• [KUTIPAN SUMBER]
# # #
Peran penyiaran sangat penting di negeri ini. Penyiaran menjadi media informasi, pendidikan, hiburan yang sehat, dan fungsi kontrol, serta perekat sosial sebagaimana yang telah diatur dalam Undang-undang Nomor 32 Tahun 2002.
Namun belakangan ini, isu terkait Revisi Undang-Undang (RUU) penyiaran menjadi sorotan publik. Draf RUU tersebut mengundang kontroversi di kalangan pers. Beberapa pasal diduga bertolak belakang dengan kebebasan pers, terlebih lagi pada Pasal 50B Ayat (2) Huruf c terkait larangan penayangan produk jurnalis investigasi.
Lantas, bagaimana pakar melihat hal ini? Simak wawancara khusus reporter PK identitas Unhas, Jum Nabillah, bersama Ketua Komisi Penyiaran Indonesia Daerah (KPID) Sulawesi Selatan 2014-2017, sekaligus Dosen Ilmu Komunikasi Unhas, Dr Alem Febri Sonni SSos MSi, Selasa (28/05).
Bagaimana tanggapan Anda terkait draf RUU Penyiaran yang beredar?
# # #
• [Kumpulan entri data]
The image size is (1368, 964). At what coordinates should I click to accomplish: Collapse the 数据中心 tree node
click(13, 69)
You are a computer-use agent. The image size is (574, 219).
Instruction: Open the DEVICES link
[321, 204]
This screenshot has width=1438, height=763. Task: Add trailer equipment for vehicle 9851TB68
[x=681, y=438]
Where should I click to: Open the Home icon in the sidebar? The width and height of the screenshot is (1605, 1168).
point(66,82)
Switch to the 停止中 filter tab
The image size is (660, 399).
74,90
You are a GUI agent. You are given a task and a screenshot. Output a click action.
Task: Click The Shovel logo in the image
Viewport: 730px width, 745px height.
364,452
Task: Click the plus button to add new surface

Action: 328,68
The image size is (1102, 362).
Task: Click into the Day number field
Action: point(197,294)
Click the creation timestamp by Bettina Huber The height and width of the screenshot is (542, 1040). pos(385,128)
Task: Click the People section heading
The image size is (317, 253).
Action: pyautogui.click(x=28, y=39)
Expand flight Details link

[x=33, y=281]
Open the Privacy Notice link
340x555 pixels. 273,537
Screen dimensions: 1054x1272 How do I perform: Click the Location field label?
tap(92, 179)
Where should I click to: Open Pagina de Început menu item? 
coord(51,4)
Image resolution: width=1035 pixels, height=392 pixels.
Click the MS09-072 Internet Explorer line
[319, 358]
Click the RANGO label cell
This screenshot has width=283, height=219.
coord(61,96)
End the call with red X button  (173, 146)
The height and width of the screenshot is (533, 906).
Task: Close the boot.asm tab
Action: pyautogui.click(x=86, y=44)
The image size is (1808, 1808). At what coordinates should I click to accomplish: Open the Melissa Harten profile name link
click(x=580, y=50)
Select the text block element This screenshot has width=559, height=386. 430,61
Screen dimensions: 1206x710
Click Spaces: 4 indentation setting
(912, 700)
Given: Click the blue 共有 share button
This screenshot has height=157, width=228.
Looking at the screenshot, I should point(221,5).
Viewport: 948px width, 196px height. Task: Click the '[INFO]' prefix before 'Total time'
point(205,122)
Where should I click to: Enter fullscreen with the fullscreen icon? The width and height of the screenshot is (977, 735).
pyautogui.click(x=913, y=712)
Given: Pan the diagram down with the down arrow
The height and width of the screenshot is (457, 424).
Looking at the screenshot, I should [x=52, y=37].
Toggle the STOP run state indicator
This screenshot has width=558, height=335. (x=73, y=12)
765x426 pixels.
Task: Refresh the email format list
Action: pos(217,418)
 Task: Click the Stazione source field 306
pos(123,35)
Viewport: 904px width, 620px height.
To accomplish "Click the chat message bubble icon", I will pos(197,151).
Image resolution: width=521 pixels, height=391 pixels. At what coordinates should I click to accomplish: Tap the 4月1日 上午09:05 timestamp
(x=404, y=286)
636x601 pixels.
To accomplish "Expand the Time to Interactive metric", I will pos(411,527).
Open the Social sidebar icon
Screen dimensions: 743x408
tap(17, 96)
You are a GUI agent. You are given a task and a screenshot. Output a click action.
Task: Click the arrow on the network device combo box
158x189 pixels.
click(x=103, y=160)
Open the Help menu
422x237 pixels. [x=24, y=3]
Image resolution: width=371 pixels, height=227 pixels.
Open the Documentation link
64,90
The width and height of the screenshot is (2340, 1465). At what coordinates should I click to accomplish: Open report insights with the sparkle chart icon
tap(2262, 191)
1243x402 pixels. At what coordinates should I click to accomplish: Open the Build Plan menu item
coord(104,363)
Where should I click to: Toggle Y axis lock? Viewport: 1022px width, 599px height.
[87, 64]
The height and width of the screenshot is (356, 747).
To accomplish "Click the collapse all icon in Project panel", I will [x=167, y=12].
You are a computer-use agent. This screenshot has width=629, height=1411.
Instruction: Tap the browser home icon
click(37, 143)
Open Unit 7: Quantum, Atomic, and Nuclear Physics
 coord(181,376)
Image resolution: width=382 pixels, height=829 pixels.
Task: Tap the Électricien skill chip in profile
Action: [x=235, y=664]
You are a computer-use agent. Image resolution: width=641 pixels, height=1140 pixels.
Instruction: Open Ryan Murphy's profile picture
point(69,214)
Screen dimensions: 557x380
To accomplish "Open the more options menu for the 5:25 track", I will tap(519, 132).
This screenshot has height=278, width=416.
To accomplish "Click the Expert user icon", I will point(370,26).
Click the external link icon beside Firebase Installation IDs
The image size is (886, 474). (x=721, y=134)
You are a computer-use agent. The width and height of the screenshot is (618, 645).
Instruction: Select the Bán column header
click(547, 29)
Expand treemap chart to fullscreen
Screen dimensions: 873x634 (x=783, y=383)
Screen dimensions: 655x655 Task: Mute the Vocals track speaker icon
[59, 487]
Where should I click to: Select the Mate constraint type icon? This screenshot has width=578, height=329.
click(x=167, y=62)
# # #
• [LATIHAN A]
Dalam kutipan tentang RUU Penyiaran, pasal dan ayat mana yang disebut terkait larangan penayangan produk jurnalis investigasi?
• [LATIHAN B]
Tukar "Vocals" dengan "Drums" pada daftar, mulai dari baris yang memuat "Expand treemap chart to fullscreen" sampai baris terakhir daftar. Tuliskan kembali hanya baris-baris itu tanpa perubahan lain.

• [JAWABAN LENGKAP A]
Pasal 50B Ayat (2) Huruf c.

• [JAWABAN LENGKAP B]
Expand treemap chart to fullscreen
Screen dimensions: 873x634 (x=783, y=383)
Screen dimensions: 655x655 Task: Mute the Drums track speaker icon
[59, 487]
Where should I click to: Select the Mate constraint type icon? This screenshot has width=578, height=329.
click(x=167, y=62)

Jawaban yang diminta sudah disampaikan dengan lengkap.